Господи, как же ненавижу! Хотя что мне по сути оставалось? Принести себя и своего ребенка в жертву ради мужчины, который даже не захотел выслушать?
Да! – надсадно кричит мое одержимое Долговым сердце, заставляя содрогаться от рыданий. – Тысячу раз да!
Впрочем, я бы так и сделала. Что угодно вытерпела бы ради него: любое унижение, насилие, побои и даже, возможно, смерть отца, как бы кощунственно это ни звучало. На чаше моих внутренних весов Долгов перевешивал все.
Все, кроме нашего ребенка.
Я должна была как-то защитить своего малыша. Просто обязана была! У него ведь никакого, кроме меня нет. У нас обоих нет никого, кроме друг друга. Мне не на что и не на кого было надеяться. И как бы я сейчас не корила себя, не осуждала, все равно пожертвовала бы своим сердцем ради этого еще не родившегося крохи, ибо нет такой жертвы, которую мать не принесла бы ради своего ребенка. Во всяком случае, я оказалась именно такой матерью.
Но боже, как же мне плохо! И зачем я только поперлась на это проклятое день рождения? Надо было сразу уезжать, как только все было готово к побегу.
Дура! Дура! Дура!
А ведь я так надеялась, что у меня получится спастись и избежать всего этого кошмара.
Когда Илья отвез меня на вокзал, и мне удалось перекупить билет у женщины, безуспешно пытавшейся сдать его в кассу, я в это почти поверила, хоть и тряслась всю дорогу до соседнего города, как припадочная, поминутно высматривая в ночной темноте погоню.
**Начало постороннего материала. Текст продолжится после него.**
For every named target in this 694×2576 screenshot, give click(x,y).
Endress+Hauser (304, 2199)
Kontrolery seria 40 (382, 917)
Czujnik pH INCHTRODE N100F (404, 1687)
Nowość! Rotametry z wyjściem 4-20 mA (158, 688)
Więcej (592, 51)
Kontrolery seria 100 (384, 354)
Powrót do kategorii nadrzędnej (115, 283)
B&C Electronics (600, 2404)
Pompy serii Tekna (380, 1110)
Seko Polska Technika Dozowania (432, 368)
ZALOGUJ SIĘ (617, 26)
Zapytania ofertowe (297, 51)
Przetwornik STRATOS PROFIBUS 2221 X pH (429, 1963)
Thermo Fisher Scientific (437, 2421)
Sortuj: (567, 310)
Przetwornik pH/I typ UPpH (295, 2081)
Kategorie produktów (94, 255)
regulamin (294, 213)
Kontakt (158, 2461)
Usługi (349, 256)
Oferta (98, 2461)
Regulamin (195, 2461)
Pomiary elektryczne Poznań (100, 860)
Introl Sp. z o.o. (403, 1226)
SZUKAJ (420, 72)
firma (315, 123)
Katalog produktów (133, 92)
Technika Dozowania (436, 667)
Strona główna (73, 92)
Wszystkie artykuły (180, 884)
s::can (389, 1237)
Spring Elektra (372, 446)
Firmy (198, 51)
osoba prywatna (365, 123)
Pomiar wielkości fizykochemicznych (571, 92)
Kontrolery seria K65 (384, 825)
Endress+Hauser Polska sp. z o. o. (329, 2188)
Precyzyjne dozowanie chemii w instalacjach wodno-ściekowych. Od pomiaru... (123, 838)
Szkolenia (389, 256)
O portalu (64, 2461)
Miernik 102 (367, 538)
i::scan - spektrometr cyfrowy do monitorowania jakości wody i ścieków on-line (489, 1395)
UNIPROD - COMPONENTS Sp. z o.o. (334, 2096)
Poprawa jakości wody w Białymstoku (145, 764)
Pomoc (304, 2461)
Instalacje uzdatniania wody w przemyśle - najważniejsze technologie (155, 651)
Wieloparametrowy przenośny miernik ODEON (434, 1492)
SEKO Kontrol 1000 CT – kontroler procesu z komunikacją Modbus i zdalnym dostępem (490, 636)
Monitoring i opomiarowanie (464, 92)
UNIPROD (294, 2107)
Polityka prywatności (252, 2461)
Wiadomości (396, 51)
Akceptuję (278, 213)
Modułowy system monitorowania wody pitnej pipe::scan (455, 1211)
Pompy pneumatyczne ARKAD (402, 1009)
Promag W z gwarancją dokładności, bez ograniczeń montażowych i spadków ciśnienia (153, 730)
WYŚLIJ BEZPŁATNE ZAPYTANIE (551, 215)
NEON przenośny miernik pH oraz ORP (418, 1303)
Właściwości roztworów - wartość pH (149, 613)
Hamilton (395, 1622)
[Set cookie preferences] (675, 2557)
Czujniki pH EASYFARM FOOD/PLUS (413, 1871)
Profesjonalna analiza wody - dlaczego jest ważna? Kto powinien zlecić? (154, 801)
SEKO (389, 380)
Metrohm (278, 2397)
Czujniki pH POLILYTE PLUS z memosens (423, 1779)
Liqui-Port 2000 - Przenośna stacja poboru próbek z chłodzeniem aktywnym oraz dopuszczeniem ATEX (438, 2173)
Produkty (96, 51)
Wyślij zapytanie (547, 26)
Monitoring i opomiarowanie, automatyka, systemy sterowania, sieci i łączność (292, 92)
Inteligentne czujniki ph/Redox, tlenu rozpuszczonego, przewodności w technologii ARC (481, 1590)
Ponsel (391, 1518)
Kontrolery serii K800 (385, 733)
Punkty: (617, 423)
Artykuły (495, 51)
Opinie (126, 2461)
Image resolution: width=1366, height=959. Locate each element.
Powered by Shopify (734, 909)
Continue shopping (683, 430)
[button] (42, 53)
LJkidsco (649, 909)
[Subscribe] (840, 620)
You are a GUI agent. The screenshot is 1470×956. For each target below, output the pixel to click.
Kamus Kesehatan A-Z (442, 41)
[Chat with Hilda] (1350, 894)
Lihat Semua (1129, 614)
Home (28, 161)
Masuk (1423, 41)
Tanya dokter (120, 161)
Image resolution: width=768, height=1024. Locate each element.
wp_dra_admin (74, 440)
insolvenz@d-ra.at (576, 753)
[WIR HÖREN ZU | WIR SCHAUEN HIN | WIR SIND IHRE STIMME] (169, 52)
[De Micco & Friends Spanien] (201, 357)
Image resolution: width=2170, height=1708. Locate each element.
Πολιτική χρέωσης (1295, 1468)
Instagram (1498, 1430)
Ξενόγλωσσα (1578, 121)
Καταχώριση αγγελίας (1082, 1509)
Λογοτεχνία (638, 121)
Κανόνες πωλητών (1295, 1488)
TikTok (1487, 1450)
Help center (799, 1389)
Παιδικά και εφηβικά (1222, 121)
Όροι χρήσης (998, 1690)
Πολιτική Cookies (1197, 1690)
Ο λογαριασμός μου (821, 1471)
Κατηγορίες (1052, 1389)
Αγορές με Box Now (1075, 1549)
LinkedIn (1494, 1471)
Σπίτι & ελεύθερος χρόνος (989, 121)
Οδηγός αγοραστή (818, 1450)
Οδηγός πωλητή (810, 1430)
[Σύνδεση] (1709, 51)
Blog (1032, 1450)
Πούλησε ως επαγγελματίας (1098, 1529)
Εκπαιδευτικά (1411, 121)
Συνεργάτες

Стоило редким огонькам, проезжающих машин, осветить трассу, как я обливалась холодным потом, вжималась в потертое сиденье и начинала задыхаться. Девушка, сидевшая рядом, напряженно косилась, но у меня не получалось держать себя в руках и делать вид, что все в порядке. Гонимая страхом, я вышла на пару остановок раньше, в каком -то совершенно неизвестном мне городке. Мне тогда показалось это хорошей идеей, чтобы запутать следы. Вот только было поздно. Поздно, как выяснилось, с самого начала.
Не успела я осмотреться на местном автовокзале, как ко мне подошел мужчина и прежде, чем я дала дёру, ткнул в живот пистолетом, заставляя застыть парализованной от ужаса.